Data Stewards within the Data Lifecycle
The second group task was to expand on data stewards’ tasks based on the established model of the data lifecycle. Data management, the group agreed, concerns all concrete, operative tasks within a research project and is therefore the job of researchers to a large degree. By contrast, data stewardship refers to planning and consulting activities ahead of time.

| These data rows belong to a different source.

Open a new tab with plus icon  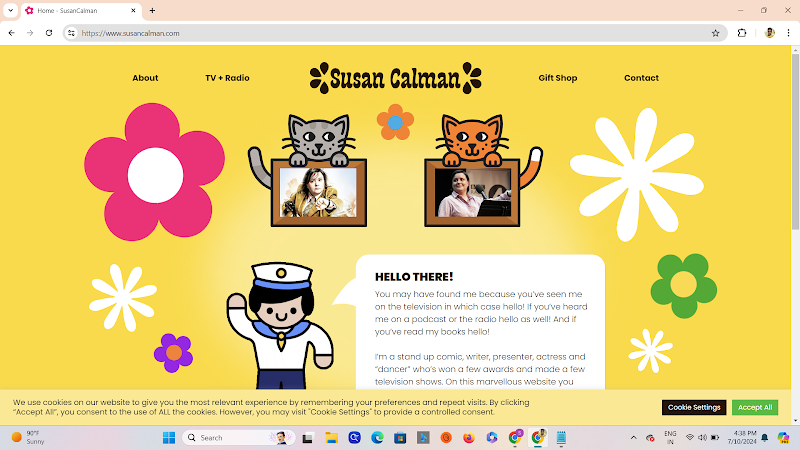click(x=152, y=10)
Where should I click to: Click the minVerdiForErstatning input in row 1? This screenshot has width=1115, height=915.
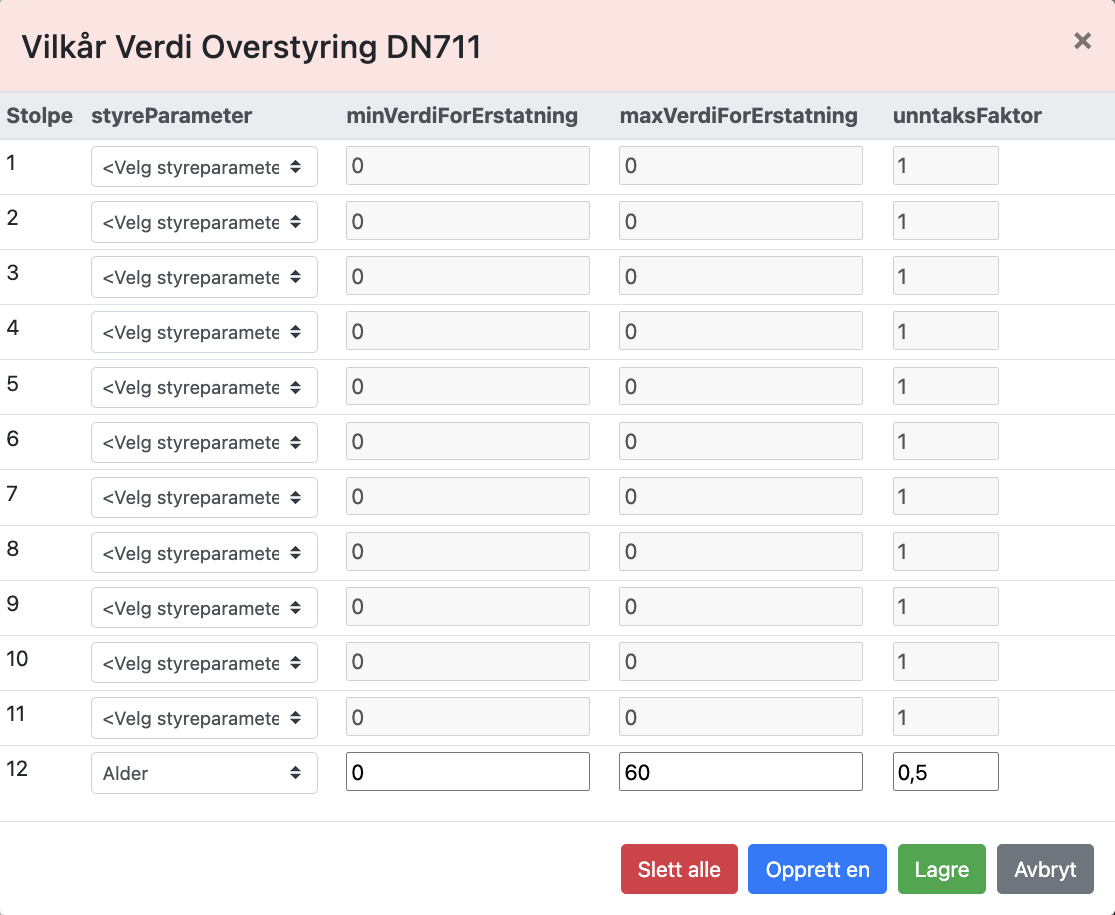tap(467, 166)
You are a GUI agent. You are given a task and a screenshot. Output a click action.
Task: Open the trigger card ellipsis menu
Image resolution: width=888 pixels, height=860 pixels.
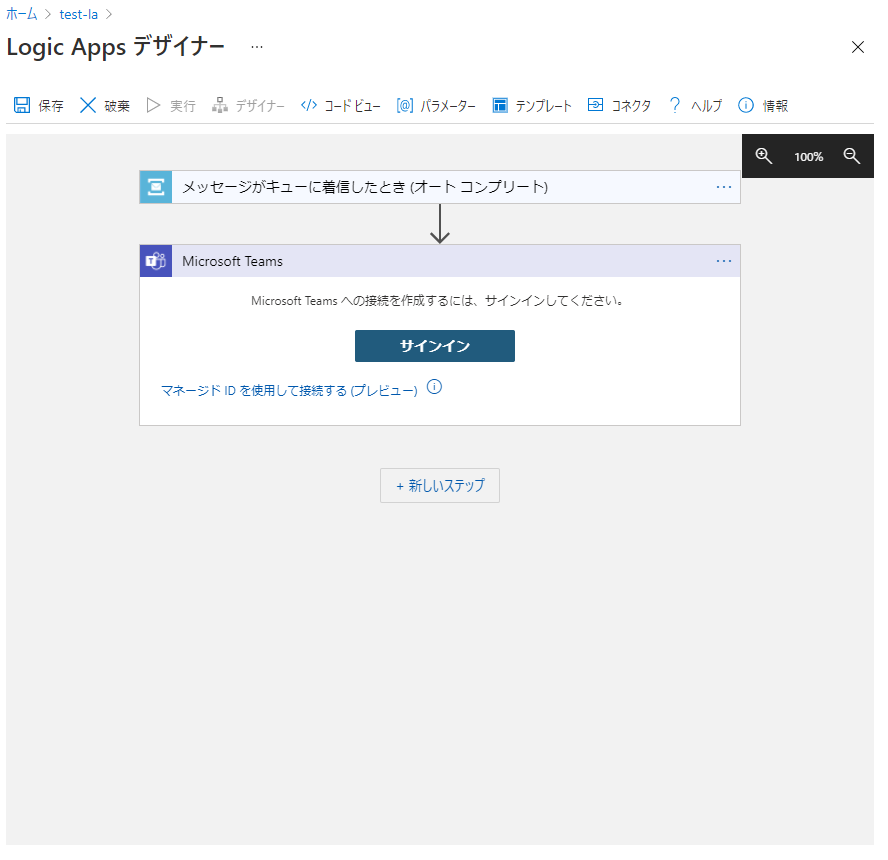724,186
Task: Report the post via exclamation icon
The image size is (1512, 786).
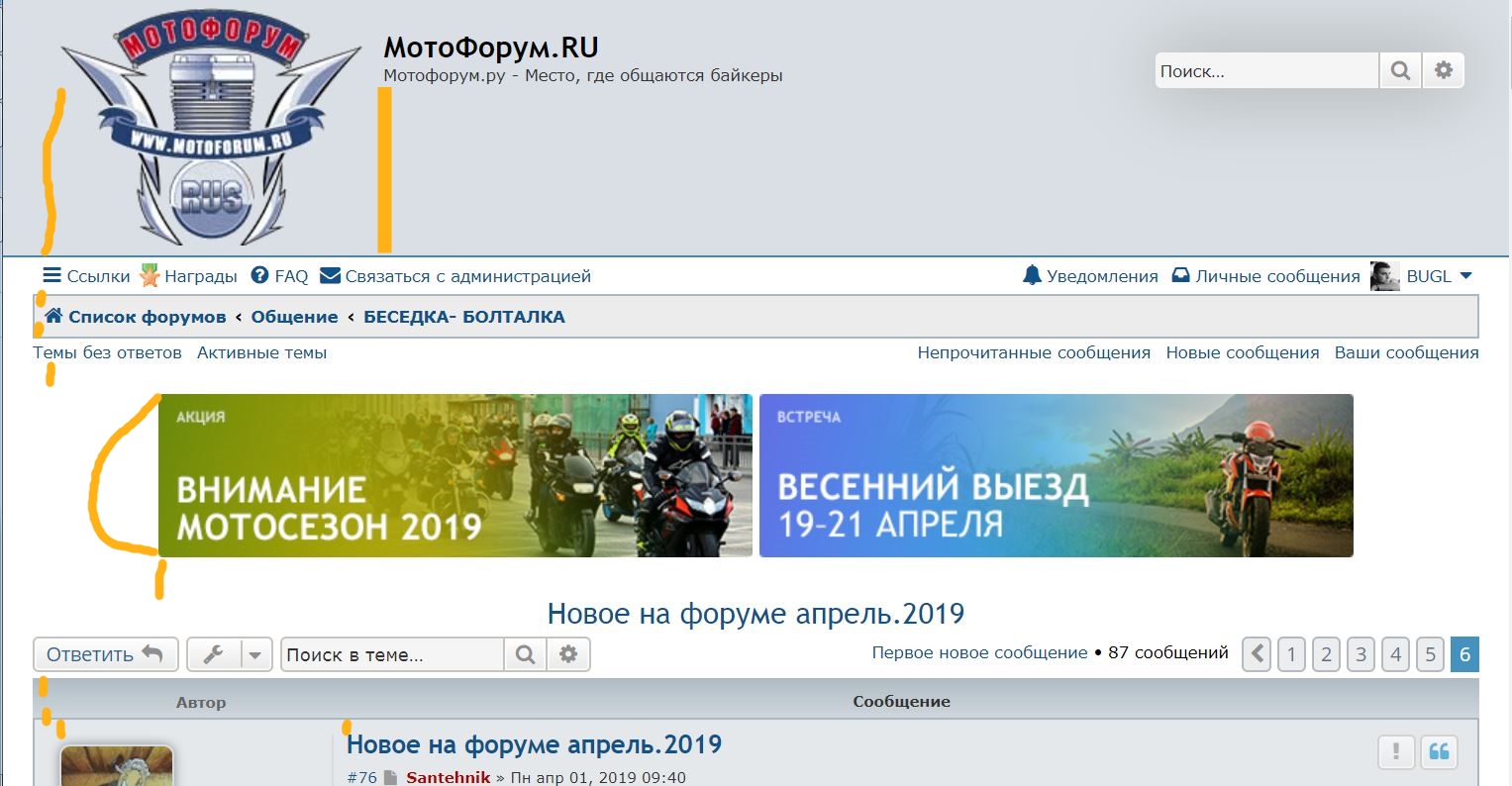Action: [x=1396, y=752]
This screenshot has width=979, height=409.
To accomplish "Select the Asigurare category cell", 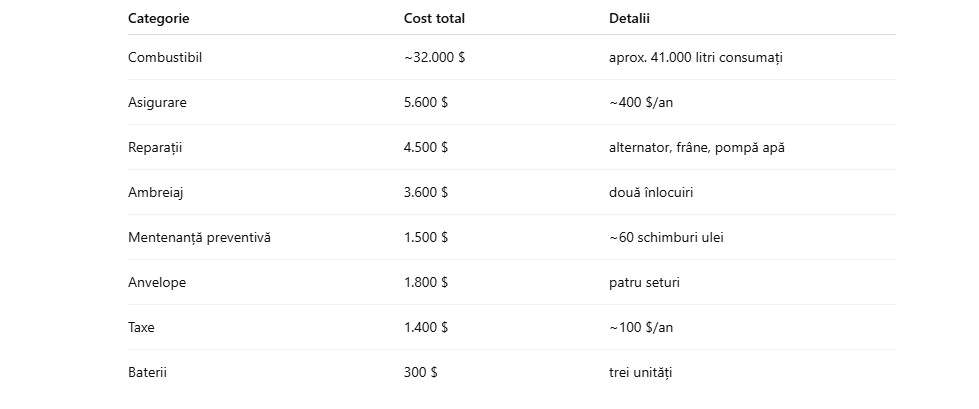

Data stewards, then, have a consulting role throughout the entire data lifecycle, whether regarding Data Management Plans (DMPs), ahead of a research project to clarify data management needs, regarding questions of data preservation, archiving and dissemination, but also data reuse. Besides, data stewards fulfill an important function in that they provide an interface and communicate the needs of researchers to other organisational units (most notbaly the IT department). The group was unable to agree on how the tasks of a data steward differ from those of a data manager; besides domain-specific advice there is an organisational (coordinating) aspect to the work that was seen more with data managers rather than data stewards.

Next Steps
TU Graz is working on a report summarizing the workshop results that will be ready by mid-November, when it will be made available to all project partners for comments and suggestions. The finished report will be published as a project result and available to all interested parties.